“Do you remember this?” Zach asked.
“Yes.” Except that sometimes the boxes weren’t empty. But I didn’t say that. Instead I pointed to the dolls that filled the cots and benches: life-size with porcelain faces and cotton arms. Some were unfinished, their faces unpainted or their limbs not yet attached. Others were dressed in lace and jewels. “Except them. I don’t remember so many of them.”
In one vision that I’d had, a doll had been strapped beside me on the Ferris wheel. The Storyteller had made her out of stray bits of fabric and a porcelain masquerade mask. Clearly, she’d made more after I’d gone.
“Listen,” Zach whispered.
I held still.
There was breathing, soft and steady. It was so faint that I thought I was imagining it. It sounded as if it was coming from all around us. I scanned the wagon, looking for the source of the breathing. There weren’t any places to hide—
“It’s the dolls,” Zach said. “They’re breathing.”
He was right.

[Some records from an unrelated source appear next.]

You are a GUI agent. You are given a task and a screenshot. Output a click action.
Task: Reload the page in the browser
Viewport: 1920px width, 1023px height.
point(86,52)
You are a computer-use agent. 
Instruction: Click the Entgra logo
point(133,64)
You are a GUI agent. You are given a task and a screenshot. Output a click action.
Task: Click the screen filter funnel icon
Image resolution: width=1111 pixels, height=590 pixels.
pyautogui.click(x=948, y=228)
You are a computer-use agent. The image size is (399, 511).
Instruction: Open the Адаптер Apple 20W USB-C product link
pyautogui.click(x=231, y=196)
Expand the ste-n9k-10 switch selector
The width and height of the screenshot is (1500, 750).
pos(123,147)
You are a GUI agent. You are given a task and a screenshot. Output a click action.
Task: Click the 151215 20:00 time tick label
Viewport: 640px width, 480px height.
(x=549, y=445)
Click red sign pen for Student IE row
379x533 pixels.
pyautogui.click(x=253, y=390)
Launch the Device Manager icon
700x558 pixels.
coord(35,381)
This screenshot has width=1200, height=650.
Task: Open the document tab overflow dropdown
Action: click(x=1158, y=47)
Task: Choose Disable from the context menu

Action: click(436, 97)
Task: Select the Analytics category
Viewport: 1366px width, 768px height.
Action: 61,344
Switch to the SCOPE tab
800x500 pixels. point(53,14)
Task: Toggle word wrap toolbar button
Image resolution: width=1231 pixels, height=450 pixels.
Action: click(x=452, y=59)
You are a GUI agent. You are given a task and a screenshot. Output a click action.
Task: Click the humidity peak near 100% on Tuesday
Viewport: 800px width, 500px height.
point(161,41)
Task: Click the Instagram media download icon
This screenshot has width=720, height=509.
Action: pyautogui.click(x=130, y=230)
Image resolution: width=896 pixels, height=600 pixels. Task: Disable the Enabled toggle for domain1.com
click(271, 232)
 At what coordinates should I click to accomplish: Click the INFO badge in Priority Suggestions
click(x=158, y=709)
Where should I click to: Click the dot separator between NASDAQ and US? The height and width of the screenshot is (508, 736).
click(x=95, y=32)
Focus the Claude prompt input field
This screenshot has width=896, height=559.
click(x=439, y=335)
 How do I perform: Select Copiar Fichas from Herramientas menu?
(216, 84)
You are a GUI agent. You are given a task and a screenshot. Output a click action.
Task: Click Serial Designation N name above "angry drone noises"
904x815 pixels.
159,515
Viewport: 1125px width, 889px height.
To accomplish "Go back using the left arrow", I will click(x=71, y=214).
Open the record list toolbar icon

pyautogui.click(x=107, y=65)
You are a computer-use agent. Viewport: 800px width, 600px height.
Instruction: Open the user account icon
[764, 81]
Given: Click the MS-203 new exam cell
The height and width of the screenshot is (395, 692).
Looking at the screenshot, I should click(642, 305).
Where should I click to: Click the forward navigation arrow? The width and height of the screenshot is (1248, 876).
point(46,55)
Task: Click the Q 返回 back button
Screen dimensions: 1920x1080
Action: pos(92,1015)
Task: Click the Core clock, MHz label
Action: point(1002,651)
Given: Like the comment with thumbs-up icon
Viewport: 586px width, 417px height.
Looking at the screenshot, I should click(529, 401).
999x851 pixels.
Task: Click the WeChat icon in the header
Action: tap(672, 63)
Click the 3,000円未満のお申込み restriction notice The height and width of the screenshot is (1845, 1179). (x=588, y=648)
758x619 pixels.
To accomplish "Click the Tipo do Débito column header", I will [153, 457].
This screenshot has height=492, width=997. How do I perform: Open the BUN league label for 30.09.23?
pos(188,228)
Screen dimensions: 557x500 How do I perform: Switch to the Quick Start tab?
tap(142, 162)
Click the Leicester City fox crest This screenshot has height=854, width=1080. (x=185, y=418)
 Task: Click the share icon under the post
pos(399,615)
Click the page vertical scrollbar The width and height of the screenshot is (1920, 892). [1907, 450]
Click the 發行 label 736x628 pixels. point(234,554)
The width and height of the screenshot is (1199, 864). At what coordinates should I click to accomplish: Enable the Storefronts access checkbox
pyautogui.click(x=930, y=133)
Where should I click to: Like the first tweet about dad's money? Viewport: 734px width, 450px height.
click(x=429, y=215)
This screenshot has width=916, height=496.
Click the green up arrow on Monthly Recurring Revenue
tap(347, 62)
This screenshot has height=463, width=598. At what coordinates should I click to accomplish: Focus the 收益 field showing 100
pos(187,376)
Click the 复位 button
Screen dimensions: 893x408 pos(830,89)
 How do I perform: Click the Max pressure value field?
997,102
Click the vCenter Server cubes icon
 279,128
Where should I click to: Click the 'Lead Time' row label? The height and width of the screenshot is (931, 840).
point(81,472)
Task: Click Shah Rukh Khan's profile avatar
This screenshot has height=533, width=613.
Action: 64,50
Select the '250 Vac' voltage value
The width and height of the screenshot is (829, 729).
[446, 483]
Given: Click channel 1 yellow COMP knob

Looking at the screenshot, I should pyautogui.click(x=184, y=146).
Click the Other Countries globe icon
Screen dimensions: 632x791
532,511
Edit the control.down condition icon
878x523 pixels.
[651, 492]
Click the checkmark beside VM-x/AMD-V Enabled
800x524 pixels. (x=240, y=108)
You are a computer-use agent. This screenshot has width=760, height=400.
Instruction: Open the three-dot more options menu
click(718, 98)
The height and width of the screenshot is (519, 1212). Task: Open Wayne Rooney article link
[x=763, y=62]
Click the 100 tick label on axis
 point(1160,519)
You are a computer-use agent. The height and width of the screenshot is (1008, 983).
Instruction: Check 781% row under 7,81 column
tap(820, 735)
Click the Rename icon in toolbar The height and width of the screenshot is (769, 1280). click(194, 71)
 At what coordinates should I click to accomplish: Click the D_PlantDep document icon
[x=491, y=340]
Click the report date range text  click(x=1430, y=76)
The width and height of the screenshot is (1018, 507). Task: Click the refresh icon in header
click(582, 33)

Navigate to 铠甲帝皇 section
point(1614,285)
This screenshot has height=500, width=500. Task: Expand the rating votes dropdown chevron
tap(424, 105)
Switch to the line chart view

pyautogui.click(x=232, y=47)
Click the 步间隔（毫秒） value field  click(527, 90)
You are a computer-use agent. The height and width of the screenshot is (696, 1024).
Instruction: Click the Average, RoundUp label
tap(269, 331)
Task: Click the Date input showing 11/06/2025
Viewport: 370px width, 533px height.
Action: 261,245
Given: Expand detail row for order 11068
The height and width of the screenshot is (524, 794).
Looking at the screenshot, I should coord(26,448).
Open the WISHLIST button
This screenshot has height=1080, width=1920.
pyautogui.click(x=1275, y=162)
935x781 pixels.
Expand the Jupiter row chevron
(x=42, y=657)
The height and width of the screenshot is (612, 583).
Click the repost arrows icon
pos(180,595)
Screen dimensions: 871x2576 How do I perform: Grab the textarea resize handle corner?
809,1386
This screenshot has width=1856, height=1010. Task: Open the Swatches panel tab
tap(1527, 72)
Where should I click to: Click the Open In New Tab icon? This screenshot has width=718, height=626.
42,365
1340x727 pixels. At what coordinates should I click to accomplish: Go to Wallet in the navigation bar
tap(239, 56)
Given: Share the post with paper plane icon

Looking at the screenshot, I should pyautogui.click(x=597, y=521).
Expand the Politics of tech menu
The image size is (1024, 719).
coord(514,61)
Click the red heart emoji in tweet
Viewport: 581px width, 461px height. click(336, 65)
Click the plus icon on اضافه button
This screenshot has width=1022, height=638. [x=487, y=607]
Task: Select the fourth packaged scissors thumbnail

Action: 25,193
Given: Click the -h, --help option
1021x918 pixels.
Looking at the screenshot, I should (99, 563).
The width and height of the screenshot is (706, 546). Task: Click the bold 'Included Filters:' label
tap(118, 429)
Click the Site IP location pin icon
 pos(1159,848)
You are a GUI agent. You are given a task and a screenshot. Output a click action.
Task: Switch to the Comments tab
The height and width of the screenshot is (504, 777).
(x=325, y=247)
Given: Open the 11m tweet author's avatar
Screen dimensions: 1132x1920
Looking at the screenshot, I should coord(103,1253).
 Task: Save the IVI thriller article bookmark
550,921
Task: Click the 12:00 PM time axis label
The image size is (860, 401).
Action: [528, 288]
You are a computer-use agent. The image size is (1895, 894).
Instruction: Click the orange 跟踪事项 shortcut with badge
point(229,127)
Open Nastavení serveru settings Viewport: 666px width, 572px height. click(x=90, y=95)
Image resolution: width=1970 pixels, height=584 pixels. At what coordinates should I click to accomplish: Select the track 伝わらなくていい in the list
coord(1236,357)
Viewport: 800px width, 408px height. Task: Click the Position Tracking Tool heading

Motionless, the dolls were breathing in unison. Now that I focused on the sound, it was all I could hear. The dolls stared sightlessly at us.
“Are they … alive?” Zach asked.
One of the dolls held a box, a match to the ones that hung from the string. I crossed to it. Inside the box, through the slats, an eye blinked. It was a filmy white-red eye, edged in wrinkles. I knew that eye. “She’s inside.”
“Who?” Zach asked.
Carefully, I lifted the box out of the doll’s hands. The doll’s fingers were rigid, posed to hold it. The doll stared glassily through me and didn’t move. Her lips were painted red and parted slightly. Her cheeks had been painted white with three black drops on each side, like a sad clown. Her eyes had painted eyelashes that curled an inch below and above her eyes, over her eyebrows. Her hair was black yarn. This close, I could hear her breathing, distinct from the others.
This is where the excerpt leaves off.